═════ Records ═════

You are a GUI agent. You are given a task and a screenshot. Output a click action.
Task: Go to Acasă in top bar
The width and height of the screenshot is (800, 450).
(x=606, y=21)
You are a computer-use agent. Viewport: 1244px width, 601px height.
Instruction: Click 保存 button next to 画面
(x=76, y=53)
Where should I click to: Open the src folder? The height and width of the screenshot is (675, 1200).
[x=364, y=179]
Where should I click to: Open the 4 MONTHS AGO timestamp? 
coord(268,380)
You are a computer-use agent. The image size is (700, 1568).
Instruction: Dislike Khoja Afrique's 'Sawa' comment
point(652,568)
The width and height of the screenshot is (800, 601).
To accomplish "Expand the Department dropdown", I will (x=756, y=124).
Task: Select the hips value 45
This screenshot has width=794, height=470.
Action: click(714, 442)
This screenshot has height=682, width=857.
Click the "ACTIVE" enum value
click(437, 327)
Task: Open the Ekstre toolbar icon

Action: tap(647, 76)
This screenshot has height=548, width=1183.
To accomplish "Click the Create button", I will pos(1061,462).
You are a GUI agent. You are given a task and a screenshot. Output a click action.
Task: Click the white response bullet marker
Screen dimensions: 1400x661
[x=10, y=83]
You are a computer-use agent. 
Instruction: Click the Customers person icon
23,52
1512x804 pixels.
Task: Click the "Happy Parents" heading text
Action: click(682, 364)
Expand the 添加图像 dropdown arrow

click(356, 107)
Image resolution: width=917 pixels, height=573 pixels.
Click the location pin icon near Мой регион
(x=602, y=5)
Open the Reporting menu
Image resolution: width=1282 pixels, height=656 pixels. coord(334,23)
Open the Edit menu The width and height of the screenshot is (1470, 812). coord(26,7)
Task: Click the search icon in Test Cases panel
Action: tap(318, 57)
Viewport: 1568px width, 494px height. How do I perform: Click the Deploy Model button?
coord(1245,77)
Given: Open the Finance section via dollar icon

═════

- Stated task: Reproduce all of the data above verbatim, line for line, without altering anything.

- Problem solution:
You are a GUI agent. You are given a task and a screenshot. Output a click action.
Task: Go to Acasă in top bar
The width and height of the screenshot is (800, 450).
(x=606, y=21)
You are a computer-use agent. Viewport: 1244px width, 601px height.
Instruction: Click 保存 button next to 画面
(x=76, y=53)
Where should I click to: Open the src folder? The height and width of the screenshot is (675, 1200).
[x=364, y=179]
Where should I click to: Open the 4 MONTHS AGO timestamp? 
coord(268,380)
You are a computer-use agent. The image size is (700, 1568).
Instruction: Dislike Khoja Afrique's 'Sawa' comment
point(652,568)
The width and height of the screenshot is (800, 601).
To accomplish "Expand the Department dropdown", I will (x=756, y=124).
Task: Select the hips value 45
This screenshot has width=794, height=470.
Action: click(714, 442)
This screenshot has height=682, width=857.
Click the "ACTIVE" enum value
click(437, 327)
Task: Open the Ekstre toolbar icon

Action: tap(647, 76)
This screenshot has height=548, width=1183.
To accomplish "Click the Create button", I will pos(1061,462).
You are a GUI agent. You are given a task and a screenshot. Output a click action.
Task: Click the white response bullet marker
Screen dimensions: 1400x661
[x=10, y=83]
You are a computer-use agent. 
Instruction: Click the Customers person icon
23,52
1512x804 pixels.
Task: Click the "Happy Parents" heading text
Action: click(682, 364)
Expand the 添加图像 dropdown arrow

click(356, 107)
Image resolution: width=917 pixels, height=573 pixels.
Click the location pin icon near Мой регион
(x=602, y=5)
Open the Reporting menu
Image resolution: width=1282 pixels, height=656 pixels. coord(334,23)
Open the Edit menu The width and height of the screenshot is (1470, 812). coord(26,7)
Task: Click the search icon in Test Cases panel
Action: tap(318, 57)
Viewport: 1568px width, 494px height. How do I perform: Click the Deploy Model button?
coord(1245,77)
Given: Open the Finance section via dollar icon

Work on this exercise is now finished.